*Your assignment*: Return the full listing, keeping every line exactly as it is.

*Dataset records*:
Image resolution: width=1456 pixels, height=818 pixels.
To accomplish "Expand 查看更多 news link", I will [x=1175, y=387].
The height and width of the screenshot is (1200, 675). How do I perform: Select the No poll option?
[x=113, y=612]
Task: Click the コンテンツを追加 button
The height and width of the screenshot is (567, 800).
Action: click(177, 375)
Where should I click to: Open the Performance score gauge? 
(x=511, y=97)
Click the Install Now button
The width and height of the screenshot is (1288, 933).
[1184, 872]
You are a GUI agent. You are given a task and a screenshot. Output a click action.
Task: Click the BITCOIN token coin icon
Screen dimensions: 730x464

*Response area*:
Image resolution: width=1456 pixels, height=818 pixels.
To accomplish "Expand 查看更多 news link", I will [x=1175, y=387].
The height and width of the screenshot is (1200, 675). How do I perform: Select the No poll option?
[x=113, y=612]
Task: Click the コンテンツを追加 button
The height and width of the screenshot is (567, 800).
Action: click(177, 375)
Where should I click to: Open the Performance score gauge? 
(x=511, y=97)
Click the Install Now button
The width and height of the screenshot is (1288, 933).
[1184, 872]
You are a GUI agent. You are given a task and a screenshot. Output a click action.
Task: Click the BITCOIN token coin icon
Screen dimensions: 730x464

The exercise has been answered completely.